Please output the data below exactly as given, starting at its first line and stopping after the line that contains "Task: Click the Shell".

## Extracted information
★ ★ ★ ★ ★ ★ ★

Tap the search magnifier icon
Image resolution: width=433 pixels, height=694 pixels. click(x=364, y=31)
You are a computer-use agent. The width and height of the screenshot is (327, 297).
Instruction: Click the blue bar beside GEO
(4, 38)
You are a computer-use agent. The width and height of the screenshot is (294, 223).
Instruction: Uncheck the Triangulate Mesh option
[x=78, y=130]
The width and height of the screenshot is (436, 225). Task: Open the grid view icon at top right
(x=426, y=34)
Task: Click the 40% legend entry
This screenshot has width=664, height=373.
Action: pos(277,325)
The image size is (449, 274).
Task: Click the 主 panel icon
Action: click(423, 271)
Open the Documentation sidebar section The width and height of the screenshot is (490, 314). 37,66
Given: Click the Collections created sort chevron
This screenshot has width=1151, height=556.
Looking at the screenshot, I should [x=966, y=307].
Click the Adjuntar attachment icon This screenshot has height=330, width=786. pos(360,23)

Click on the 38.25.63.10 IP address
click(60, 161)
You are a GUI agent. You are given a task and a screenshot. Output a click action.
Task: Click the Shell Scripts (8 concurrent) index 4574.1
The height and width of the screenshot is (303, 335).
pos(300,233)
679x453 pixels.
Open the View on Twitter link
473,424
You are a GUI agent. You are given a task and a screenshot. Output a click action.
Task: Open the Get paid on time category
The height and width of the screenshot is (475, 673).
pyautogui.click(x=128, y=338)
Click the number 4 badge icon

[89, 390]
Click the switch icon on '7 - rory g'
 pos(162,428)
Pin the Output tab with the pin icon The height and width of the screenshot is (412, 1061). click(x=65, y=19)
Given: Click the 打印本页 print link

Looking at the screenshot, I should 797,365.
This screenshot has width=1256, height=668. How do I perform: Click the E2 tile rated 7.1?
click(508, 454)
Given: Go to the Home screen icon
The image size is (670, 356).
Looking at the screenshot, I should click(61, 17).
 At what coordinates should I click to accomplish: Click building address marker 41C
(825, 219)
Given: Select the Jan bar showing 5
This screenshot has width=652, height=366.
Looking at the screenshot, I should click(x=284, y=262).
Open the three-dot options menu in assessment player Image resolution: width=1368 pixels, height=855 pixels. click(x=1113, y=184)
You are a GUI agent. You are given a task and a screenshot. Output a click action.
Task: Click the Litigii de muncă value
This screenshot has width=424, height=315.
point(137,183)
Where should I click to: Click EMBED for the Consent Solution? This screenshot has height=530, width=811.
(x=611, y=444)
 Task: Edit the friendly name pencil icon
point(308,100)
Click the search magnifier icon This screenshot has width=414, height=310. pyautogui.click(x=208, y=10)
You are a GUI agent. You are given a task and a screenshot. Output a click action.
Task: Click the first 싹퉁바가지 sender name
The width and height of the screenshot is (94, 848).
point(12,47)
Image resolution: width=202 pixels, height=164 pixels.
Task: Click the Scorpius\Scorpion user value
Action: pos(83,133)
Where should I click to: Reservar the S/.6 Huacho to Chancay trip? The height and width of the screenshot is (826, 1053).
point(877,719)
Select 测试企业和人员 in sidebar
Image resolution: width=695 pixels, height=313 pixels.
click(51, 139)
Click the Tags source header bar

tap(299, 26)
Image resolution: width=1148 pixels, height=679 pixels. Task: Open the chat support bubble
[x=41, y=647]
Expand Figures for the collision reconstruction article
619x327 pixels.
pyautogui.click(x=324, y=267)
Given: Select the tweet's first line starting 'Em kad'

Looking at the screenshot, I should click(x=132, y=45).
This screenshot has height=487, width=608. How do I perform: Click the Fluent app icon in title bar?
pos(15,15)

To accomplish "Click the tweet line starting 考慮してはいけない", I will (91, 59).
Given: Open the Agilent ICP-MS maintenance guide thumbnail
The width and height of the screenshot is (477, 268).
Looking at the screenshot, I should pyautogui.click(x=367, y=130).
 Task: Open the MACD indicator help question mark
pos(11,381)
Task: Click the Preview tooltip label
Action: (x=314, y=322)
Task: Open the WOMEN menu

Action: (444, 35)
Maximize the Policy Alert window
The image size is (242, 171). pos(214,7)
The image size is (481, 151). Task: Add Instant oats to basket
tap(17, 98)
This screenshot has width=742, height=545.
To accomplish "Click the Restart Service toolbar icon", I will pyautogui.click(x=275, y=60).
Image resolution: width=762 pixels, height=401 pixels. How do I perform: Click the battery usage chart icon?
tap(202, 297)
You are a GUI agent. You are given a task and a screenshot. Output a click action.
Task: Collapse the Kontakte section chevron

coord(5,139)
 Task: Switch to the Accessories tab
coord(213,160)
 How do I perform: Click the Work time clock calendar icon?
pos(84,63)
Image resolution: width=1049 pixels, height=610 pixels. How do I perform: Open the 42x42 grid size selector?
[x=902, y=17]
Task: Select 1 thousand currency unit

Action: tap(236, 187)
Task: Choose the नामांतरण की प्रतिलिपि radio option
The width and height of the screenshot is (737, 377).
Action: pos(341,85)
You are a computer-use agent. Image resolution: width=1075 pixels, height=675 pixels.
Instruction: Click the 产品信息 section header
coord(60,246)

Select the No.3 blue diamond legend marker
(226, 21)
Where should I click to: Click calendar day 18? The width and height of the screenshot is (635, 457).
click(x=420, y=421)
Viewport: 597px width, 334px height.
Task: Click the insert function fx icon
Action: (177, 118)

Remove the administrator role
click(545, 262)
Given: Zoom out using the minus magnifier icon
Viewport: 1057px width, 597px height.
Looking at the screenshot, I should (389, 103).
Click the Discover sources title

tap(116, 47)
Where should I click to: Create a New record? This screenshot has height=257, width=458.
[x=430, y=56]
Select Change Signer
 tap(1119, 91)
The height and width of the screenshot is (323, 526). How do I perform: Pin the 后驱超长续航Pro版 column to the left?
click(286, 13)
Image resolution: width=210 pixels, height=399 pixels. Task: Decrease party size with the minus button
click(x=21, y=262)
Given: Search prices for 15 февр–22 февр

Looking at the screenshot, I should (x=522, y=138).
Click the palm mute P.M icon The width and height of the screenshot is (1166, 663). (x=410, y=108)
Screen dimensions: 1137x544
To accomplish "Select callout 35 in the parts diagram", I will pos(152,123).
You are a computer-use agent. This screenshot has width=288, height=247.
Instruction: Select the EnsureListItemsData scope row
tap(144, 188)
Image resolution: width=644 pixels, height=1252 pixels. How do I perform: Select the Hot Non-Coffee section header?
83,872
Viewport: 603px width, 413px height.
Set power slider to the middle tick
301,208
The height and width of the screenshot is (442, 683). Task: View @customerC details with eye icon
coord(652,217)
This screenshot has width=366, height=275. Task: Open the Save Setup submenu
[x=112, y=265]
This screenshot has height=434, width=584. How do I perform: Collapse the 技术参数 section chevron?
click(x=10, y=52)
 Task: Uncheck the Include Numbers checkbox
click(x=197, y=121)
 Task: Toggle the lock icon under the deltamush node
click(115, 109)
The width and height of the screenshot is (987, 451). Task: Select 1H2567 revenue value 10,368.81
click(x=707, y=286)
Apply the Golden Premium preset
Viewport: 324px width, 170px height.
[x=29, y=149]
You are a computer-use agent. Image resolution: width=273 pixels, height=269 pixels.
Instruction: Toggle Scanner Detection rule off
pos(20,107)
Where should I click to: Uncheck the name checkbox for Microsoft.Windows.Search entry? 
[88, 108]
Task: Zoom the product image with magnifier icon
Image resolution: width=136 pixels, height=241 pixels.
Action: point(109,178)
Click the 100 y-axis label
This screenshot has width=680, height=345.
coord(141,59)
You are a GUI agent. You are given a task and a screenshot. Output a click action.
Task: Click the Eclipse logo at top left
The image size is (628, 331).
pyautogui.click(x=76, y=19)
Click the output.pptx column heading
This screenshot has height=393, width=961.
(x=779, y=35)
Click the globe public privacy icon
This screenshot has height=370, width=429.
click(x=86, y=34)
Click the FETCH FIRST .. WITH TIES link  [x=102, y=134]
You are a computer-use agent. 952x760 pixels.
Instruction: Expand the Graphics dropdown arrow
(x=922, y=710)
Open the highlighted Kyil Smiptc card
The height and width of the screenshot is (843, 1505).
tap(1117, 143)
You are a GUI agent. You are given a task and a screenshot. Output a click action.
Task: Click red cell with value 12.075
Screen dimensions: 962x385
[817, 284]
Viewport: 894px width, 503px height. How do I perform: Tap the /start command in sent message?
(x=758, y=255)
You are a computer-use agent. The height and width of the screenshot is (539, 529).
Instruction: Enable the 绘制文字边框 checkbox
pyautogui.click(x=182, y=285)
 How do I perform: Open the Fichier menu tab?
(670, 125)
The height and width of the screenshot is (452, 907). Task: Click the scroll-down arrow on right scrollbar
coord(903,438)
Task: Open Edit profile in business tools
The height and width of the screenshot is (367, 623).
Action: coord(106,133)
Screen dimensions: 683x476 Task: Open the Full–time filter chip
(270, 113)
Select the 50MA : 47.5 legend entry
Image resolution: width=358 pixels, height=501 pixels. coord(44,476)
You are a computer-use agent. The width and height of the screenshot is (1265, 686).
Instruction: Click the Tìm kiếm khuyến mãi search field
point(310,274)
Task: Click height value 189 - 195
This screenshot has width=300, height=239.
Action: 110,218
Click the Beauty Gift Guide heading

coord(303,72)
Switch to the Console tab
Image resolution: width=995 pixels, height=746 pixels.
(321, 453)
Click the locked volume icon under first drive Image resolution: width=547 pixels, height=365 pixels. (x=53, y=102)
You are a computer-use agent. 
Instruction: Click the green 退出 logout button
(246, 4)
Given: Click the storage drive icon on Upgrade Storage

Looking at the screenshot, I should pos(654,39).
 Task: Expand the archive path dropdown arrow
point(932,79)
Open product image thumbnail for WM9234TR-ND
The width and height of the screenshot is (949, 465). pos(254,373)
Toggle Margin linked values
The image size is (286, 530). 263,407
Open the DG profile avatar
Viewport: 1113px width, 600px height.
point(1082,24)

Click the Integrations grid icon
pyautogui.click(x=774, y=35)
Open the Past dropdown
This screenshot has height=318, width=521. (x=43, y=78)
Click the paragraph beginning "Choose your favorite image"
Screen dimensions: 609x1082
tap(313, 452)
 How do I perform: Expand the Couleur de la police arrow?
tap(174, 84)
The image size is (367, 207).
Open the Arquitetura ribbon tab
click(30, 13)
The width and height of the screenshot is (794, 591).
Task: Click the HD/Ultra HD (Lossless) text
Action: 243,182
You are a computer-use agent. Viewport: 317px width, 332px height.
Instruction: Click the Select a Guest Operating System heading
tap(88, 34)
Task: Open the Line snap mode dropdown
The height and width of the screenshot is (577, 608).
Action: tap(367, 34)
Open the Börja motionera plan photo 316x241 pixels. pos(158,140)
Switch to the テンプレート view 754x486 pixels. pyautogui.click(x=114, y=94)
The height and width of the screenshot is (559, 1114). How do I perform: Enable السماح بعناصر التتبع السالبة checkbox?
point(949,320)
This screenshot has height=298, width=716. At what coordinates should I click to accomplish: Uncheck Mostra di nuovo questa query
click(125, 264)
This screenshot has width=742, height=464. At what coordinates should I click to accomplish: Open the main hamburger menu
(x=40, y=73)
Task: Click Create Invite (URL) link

★ ★ ★ ★ ★ ★ ★

## Completed task
Tap the search magnifier icon
Image resolution: width=433 pixels, height=694 pixels. click(x=364, y=31)
You are a computer-use agent. The width and height of the screenshot is (327, 297).
Instruction: Click the blue bar beside GEO
(4, 38)
You are a computer-use agent. The width and height of the screenshot is (294, 223).
Instruction: Uncheck the Triangulate Mesh option
[x=78, y=130]
The width and height of the screenshot is (436, 225). Task: Open the grid view icon at top right
(x=426, y=34)
Task: Click the 40% legend entry
This screenshot has width=664, height=373.
Action: pos(277,325)
The image size is (449, 274).
Task: Click the 主 panel icon
Action: click(423, 271)
Open the Documentation sidebar section The width and height of the screenshot is (490, 314). 37,66
Given: Click the Collections created sort chevron
This screenshot has width=1151, height=556.
Looking at the screenshot, I should [x=966, y=307].
Click the Adjuntar attachment icon This screenshot has height=330, width=786. pos(360,23)

Click on the 38.25.63.10 IP address
click(60, 161)
You are a GUI agent. You are given a task and a screenshot. Output a click action.
Task: Click the Shell Scripts (8 concurrent) index 4574.1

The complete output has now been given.